● **Exercise aim**
Reproduce without any change the lines running from the line with "Task: Go to the browser home page icon" to the line with "pos(220,521)", both included.

[Records of locating words and elements]

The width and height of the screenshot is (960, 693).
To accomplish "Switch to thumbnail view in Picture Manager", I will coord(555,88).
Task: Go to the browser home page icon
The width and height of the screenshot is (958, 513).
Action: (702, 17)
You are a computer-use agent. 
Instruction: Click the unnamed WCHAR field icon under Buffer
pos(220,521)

--

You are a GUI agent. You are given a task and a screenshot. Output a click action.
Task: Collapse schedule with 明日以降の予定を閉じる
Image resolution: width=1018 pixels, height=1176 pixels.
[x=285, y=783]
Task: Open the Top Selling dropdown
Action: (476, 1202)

● **Correct result**
Task: Go to the browser home page icon
The width and height of the screenshot is (958, 513).
Action: (702, 17)
You are a computer-use agent. 
Instruction: Click the unnamed WCHAR field icon under Buffer
pos(220,521)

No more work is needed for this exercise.